While Fahey now plans the next stage of his life beyhond the playing field, tonight's game away to Longford Town comes too early for Duff, but the 36-year-old could possibly make his debut at home to Cork City next Monday night.
"As this moment in time I honestly don't know if Damien will play on Monday, it depends on how we are fixed squad-wise after the game tonight," says Fenlon, who has a only patched-up midfield available for a tricky game away to Longford due to suspension (Kieran Marty Watters and Pat Cregg) and injury (Duff, McPhail, Ryan Brennan).
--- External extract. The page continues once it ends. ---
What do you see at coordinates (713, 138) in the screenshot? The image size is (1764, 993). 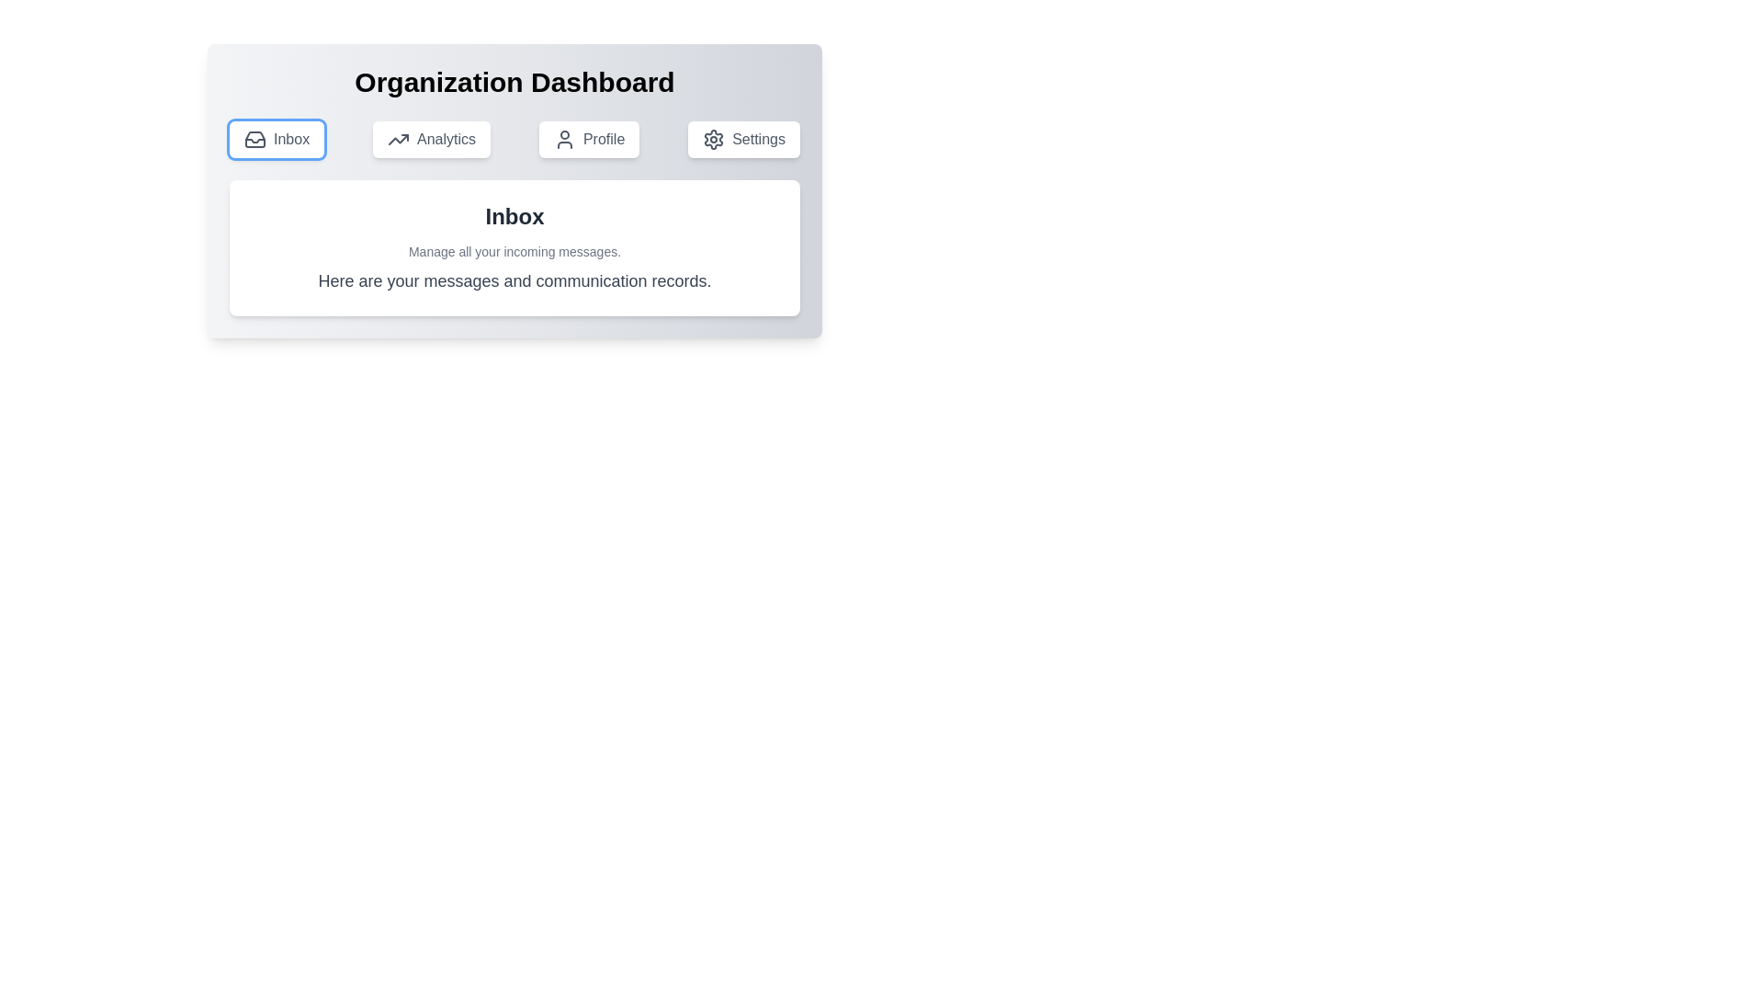 I see `the 'Settings' icon located in the top-right segment of the interface` at bounding box center [713, 138]. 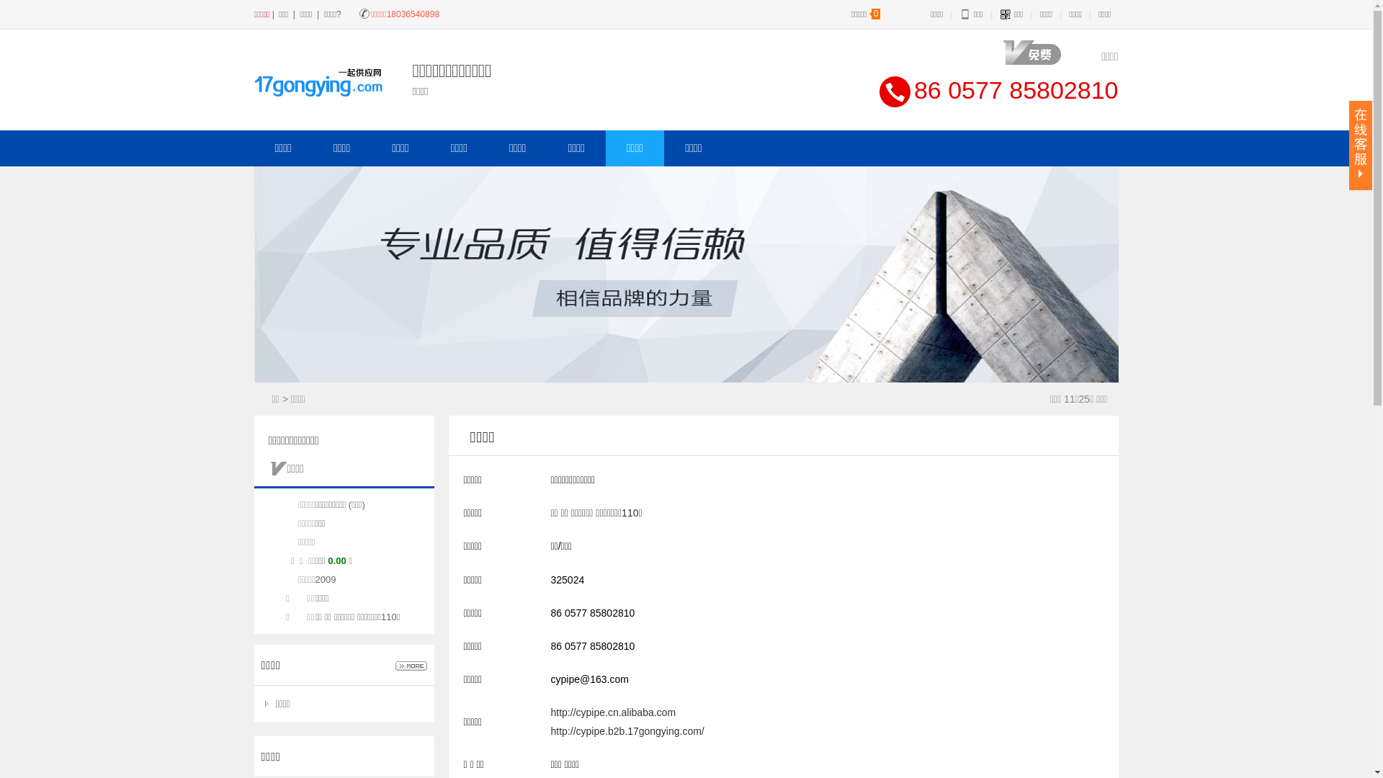 What do you see at coordinates (627, 731) in the screenshot?
I see `'http://cypipe.b2b.17gongying.com/'` at bounding box center [627, 731].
"If everyone is fit for Monday, then it's unlikely Damien will play but if we pick up more injuries over the weekend and are really short, then I might need to call on Damien, it could be a case of necessity. he is close and he has been in for the last few training sessions but we have to make sure he's right before we play him."
Duff has been with Rovers for a number of weeks now, and having waited since last February (when he suffered an injury at previous club Melbourne City) for a taste of first team action, he's keen to get back out on the field.
And Rovers could need his craft and guile. With their interest in both cup competitions ended (by St Pats in both cases), it's all about the league now for Rovers and they face into a very hectic period, with games in the next three weeks against Longford Town, Cork City, Sligo Rovers, Dundalk and Bohemians.
Indeed, the next two games could define the Hoops' season, especially Monday's league game at home to second-placed Cork City.
"It's a big weekend and the table could have a very different complexion after Monday's games," says Fenlon.
"If Dundalk and Cork keep winning, then good luck to them but if they do drop points, we have to do our work and not drop points, it will be frustating if they drop points and we don't make up any lost ground."
But before that televised clash with Cork, Rovers have to deal with Longford Town, who showed with their draw away to Dundalk last week (with 10 men) that they are no pushovers.
"Getting a draw in Oriel Park with 11 men is hard enough but to do it with 10 men is a real credit to Tony Cousins and his team," says Fenlon, a team-mate of the Longford boss in their playing days at Chelsea, Bohemians and Rovers.
"We've had two hard games against Longford already this season so I know we'll have a tough night down there but we have to go and win the game, there's no room for error now."